The dish includes a house-made seitan with sriracha mayo, key lime pickled carrots, a side of agave Dijon slaw and ciabatta from local Auspicious Baking Company. Sourcing from local businesses is a common theme at Fox & Fig, who also partners with Adam Turoni. And Fox & Fig employee Greg Hornak makes the hot sauces—Greg’s Famous—in-house.
Those strong partnerships with other local businesses runs throughout the Foxy family of cafés. The third addition to the family, Henny Penny, is a joint effort between the Foxy Brand and Scribble Art Studio, and all the Foxy locations—Coffee Fox, Foxy Loxy, Henny Penny and Fox & Fig—serve up the locally roasted PERC Coffee.
In addition to dairy-free specialty drinks and coffee, Fox & Fig offers a wide, “eclectic” wine list—such as a hibiscus Bellini. With labels from California, France and Italy, there’s something for everyone.
Of course, Fox & Fig is still adjusting. Customer feedback has helped shaped the menu with some dishes getting the cut to avoid things that have “been done before.” For Ehmke, those changes are crucial for the café to continue to grow and thrive.
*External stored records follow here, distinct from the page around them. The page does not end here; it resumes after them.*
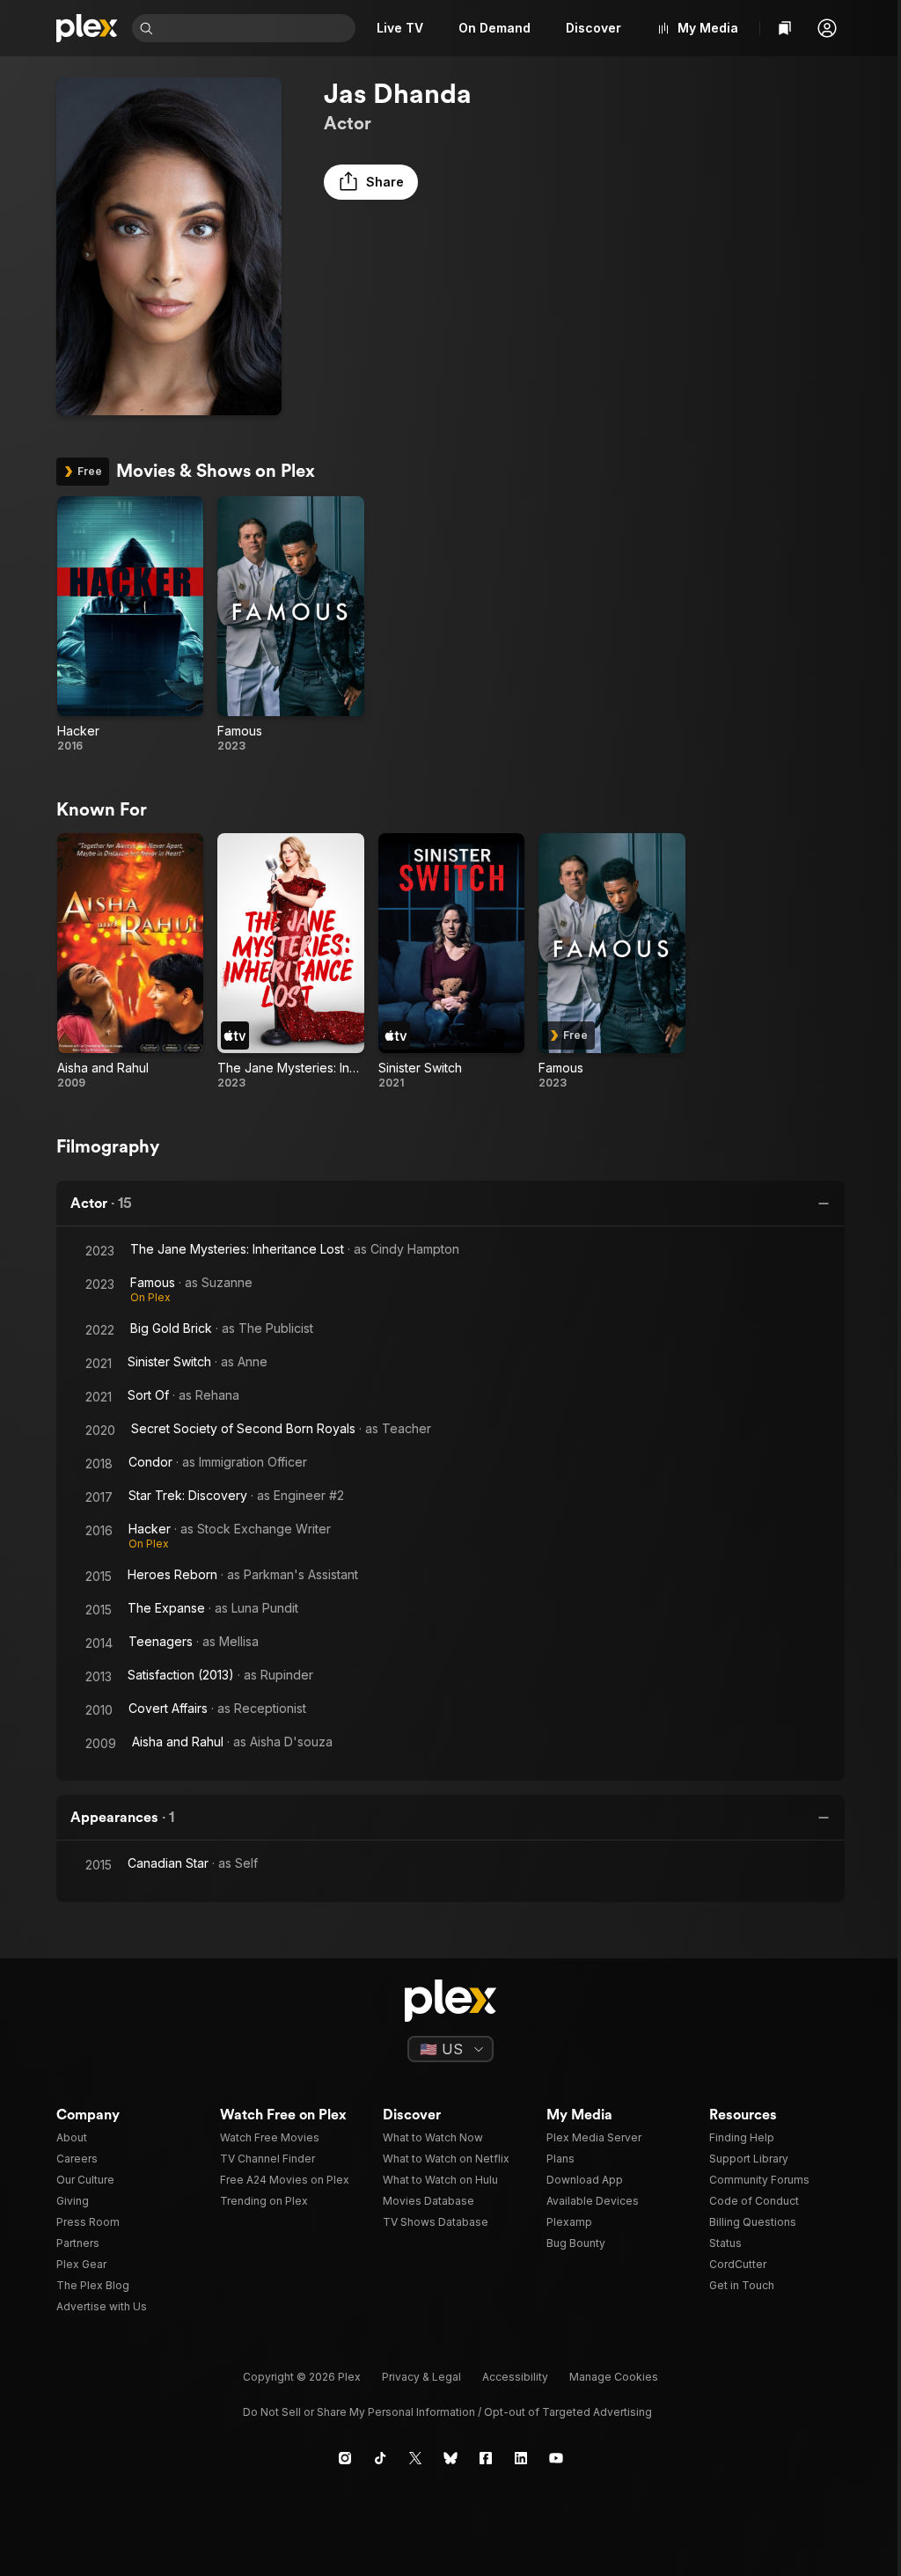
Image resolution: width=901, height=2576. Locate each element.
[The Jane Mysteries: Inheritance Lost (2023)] (290, 961)
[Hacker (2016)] (130, 624)
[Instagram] (345, 2458)
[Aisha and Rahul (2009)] (130, 961)
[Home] (87, 28)
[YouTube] (556, 2458)
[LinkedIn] (520, 2458)
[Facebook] (485, 2458)
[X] (415, 2458)
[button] (827, 28)
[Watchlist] (784, 28)
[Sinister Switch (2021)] (451, 961)
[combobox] (256, 28)
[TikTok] (380, 2458)
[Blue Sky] (450, 2458)
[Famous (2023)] (290, 624)
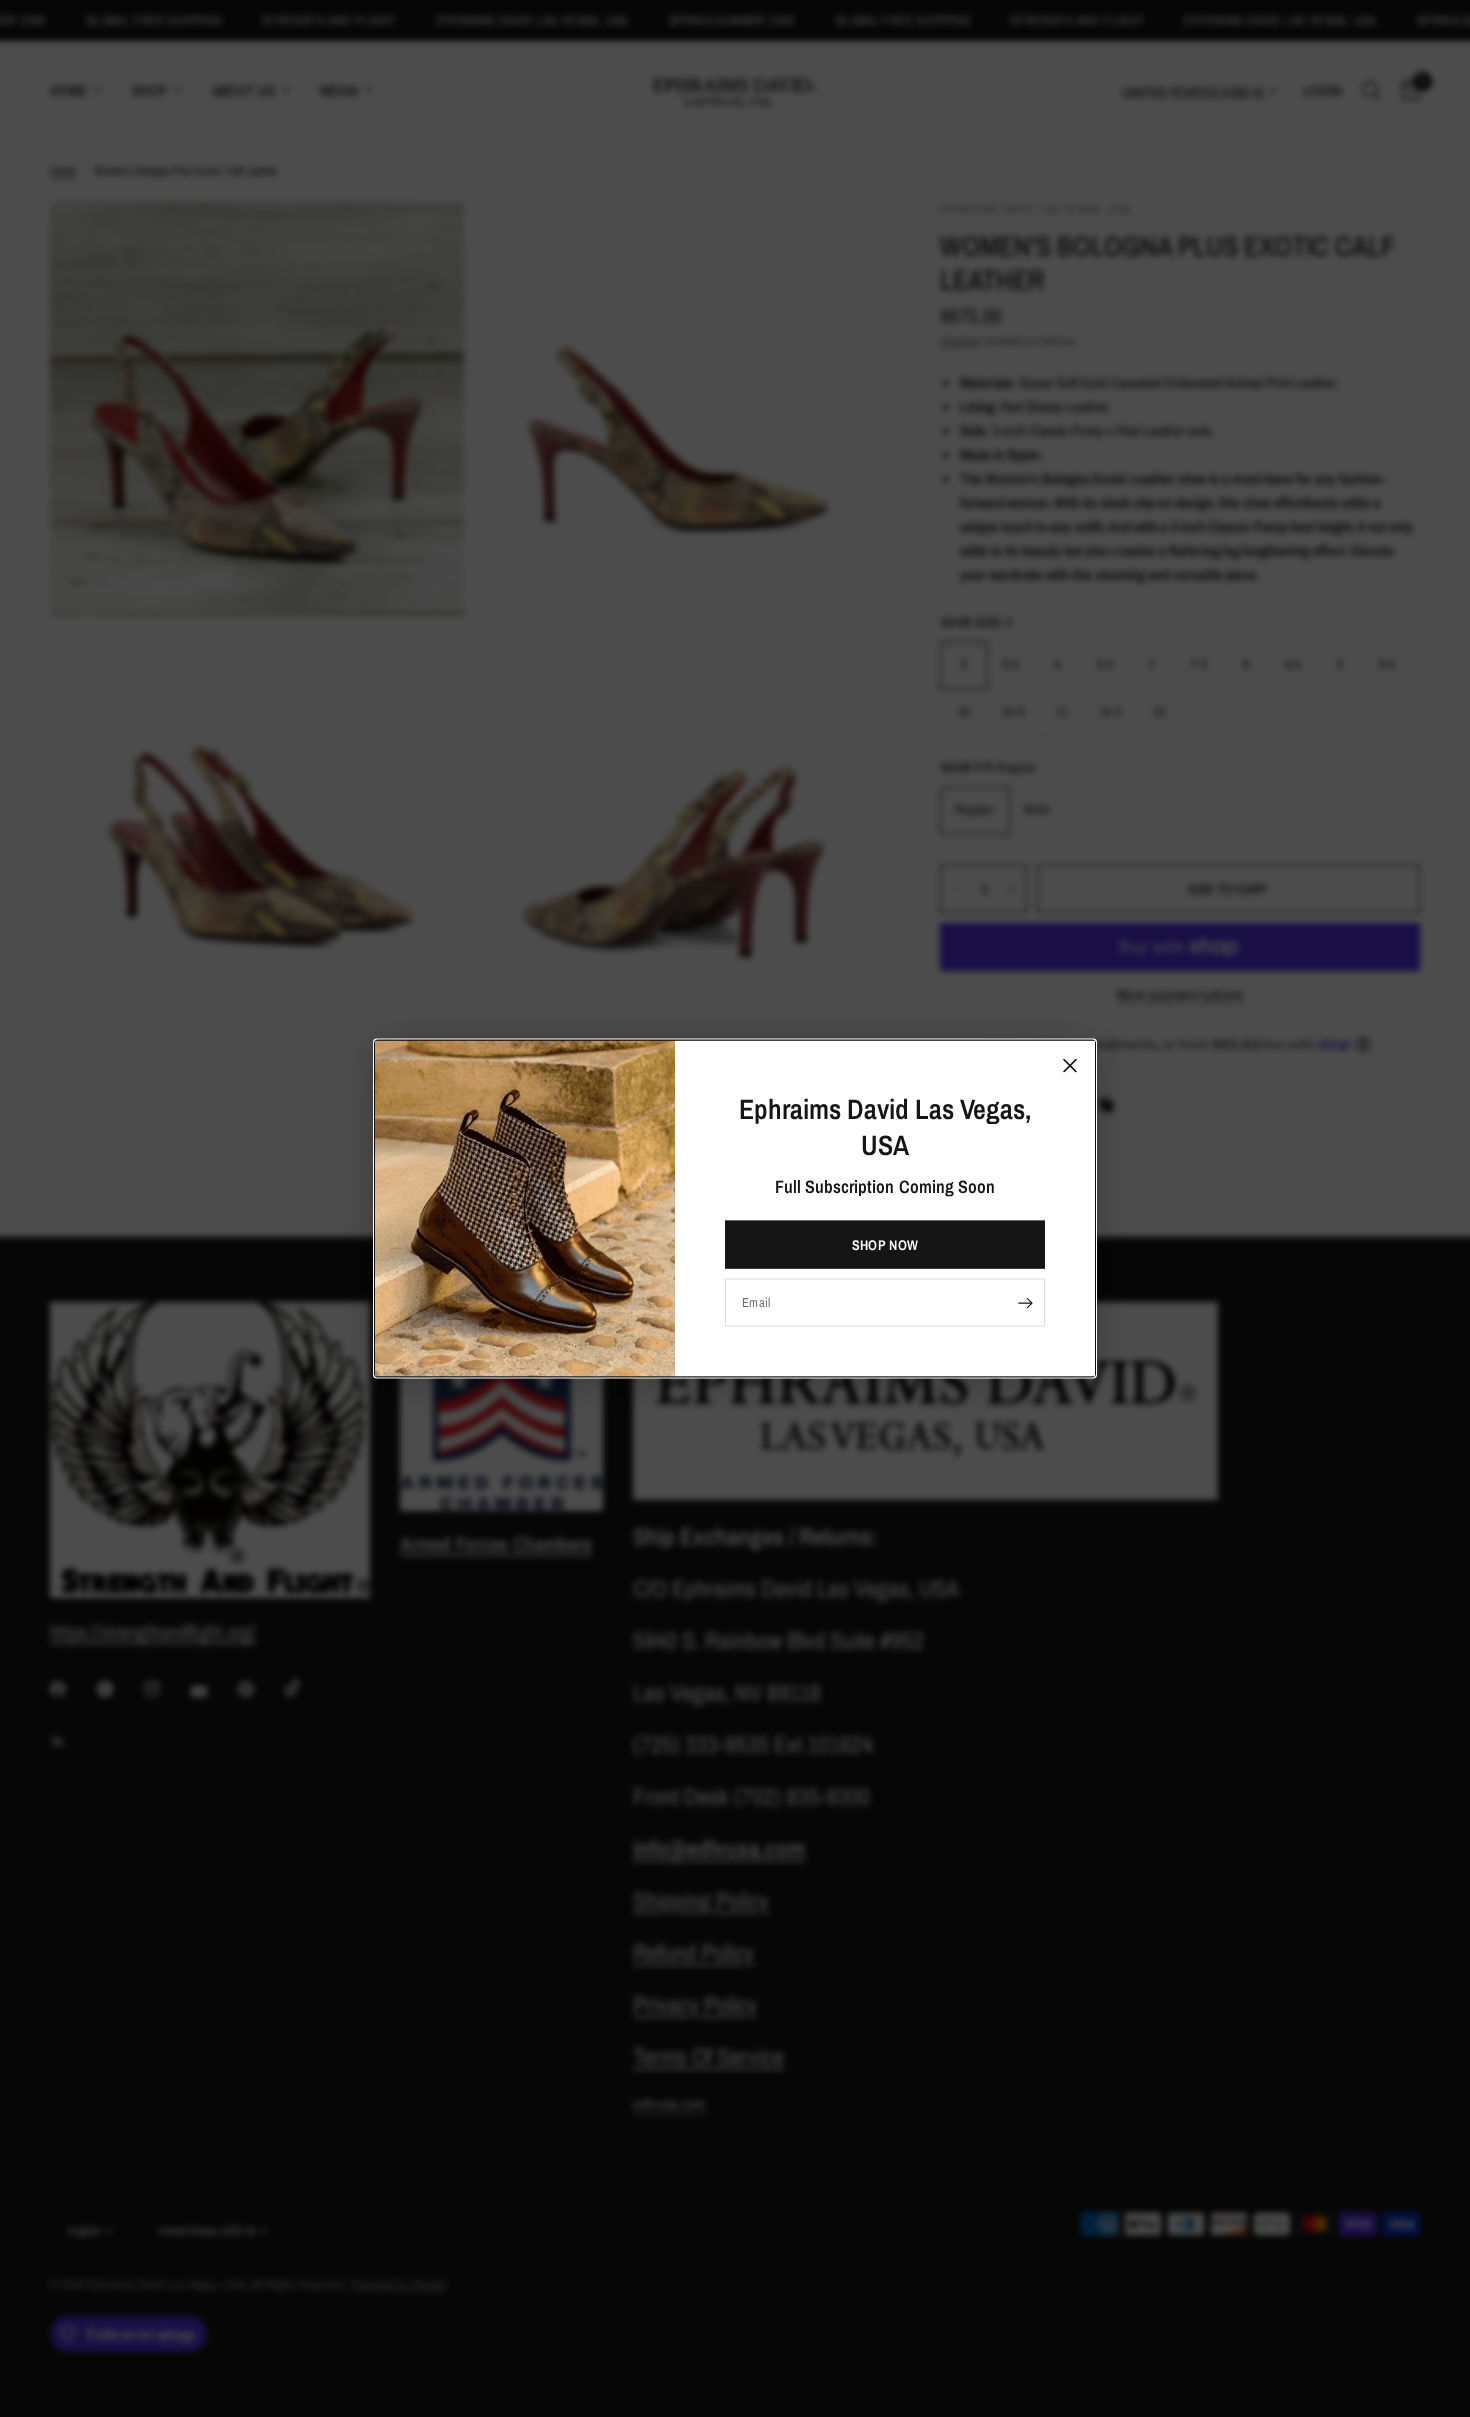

“I don’t believe in stagnation,” says Ehmke. “We always have to push forward and continue to improve and refine what we are doing.”
One way the refinements may happen is through seasonal changes to the menu. But while the main menu may see those changes, it’s the weekend dinner specials that will predominantly feature local farms and seasonal produce. So far the specials have included an oyster mushroom with yellow squash and a yellow curry fried dumpling.
And, if after that you’re still craving the Southern classics, Ehmke suggests the seared Southern seitan and French toast with Cholula-maple syrup.
“A little Southern,” says Ehmke. “It’s got Southern spices. It’s an eclectic sort of modern spin on chicken and waffles.”